いつまでも終わらない人生のような映画
自身が望んで映画を観に(行った)来たはずなのに、寧ろ見せられているという感覚に陥る。
前半 なんとも言えない奇妙な映画かと思えば、後半に進むにつれ 良質な哲学映画に感じられた。
ファンタジーチックな世界観は然る事乍ら、章ごとに分かれ場面が切り替わり移り変わったり、視点が異なったりと夢を見ているかのよう。
前半がモノクロで、斬新に感じたけれどかえって、散らかる色に気を取られず話に集中できた。

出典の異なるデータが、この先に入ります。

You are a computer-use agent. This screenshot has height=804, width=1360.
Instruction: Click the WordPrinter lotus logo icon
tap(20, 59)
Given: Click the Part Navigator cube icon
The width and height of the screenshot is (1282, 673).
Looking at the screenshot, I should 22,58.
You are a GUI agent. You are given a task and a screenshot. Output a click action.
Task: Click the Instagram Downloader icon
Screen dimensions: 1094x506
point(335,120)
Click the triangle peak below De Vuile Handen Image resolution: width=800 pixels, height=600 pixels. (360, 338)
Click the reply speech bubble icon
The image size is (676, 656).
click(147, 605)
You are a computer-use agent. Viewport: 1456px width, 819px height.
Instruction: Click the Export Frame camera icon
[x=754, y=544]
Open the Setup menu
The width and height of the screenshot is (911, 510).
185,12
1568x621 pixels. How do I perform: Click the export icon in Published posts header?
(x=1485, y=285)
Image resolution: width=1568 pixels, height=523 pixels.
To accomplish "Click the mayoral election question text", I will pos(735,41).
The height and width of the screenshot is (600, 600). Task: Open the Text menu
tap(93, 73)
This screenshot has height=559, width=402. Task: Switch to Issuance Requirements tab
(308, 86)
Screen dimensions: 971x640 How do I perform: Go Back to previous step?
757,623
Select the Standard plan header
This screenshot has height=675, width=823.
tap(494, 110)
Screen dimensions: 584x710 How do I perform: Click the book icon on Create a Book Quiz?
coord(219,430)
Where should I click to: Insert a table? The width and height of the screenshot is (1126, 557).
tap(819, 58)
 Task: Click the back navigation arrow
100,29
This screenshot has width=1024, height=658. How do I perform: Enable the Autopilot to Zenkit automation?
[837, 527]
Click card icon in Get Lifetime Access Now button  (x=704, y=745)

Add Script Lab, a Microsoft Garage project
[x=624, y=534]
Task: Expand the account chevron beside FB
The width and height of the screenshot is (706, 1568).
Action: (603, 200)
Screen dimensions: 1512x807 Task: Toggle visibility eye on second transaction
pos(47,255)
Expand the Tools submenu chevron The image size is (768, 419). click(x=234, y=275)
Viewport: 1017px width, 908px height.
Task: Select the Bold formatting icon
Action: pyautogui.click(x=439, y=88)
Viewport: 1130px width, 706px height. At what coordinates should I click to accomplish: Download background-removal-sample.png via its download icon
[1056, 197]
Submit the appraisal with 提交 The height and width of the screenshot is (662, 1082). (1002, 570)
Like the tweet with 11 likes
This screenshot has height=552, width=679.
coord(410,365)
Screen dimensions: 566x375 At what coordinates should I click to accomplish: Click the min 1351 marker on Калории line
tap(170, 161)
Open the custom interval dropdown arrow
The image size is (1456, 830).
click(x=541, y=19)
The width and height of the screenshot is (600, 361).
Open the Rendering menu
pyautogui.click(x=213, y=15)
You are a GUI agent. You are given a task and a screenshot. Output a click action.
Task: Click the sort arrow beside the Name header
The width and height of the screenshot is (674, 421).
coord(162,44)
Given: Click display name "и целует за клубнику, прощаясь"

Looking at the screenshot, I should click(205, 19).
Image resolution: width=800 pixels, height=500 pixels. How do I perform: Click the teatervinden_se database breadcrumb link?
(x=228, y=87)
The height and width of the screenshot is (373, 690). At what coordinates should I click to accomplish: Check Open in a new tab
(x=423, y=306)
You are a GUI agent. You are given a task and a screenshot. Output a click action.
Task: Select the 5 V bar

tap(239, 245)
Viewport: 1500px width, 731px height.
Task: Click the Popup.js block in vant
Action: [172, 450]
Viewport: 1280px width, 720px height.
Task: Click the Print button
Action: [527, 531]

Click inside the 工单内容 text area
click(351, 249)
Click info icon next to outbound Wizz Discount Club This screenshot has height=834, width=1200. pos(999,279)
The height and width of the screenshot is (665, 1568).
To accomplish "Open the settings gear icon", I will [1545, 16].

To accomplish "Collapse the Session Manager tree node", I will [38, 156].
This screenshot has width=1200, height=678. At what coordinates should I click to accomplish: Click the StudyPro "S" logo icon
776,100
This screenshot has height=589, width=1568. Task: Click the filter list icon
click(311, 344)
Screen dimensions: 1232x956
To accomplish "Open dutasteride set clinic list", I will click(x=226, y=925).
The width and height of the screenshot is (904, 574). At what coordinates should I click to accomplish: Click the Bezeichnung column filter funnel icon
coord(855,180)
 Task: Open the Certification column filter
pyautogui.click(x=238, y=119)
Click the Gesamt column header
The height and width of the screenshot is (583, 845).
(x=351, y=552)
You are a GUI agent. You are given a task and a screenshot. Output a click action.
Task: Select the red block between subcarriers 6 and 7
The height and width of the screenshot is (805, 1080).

かと思えば、中盤からこれでもかという程のSFを浴びせてきて、逆にその鮮やかさに圧倒される。
モノクロの切り替わりが
視界や視野が広がっていく、色を認識する、自分の捉える世界が色づいていく、
と まさに成長過程を表しているよう。
脳を鋭く突くような張り詰めた空気を感じさせる緊張感ある音楽と、素っ頓狂で脱力感のある心地よい音楽の使い分けが気持ち良い。
あの音楽は、ぜひ映画館で体感するべき。
セットや小物などの作り、景色の色彩などは勿論、衣装がとにかく可愛い。
リアルクローズな昔の洋服を彷彿とさせるのにアバンギャルドなデザイン。
素晴らしく自然なマッチ。
そしてなんといっても、エマ・ストーンの演技がすごい。発音や表情、動作。前半は幼児そのものなのに後半はすっかり知的な女性の印象しかなくなる。同じ人が演じているのに。
見た目と中身の不一致による歪さ。
こうであるべき を教えずに育てるということ。
馬の頭だけの馬車とアヒル犬。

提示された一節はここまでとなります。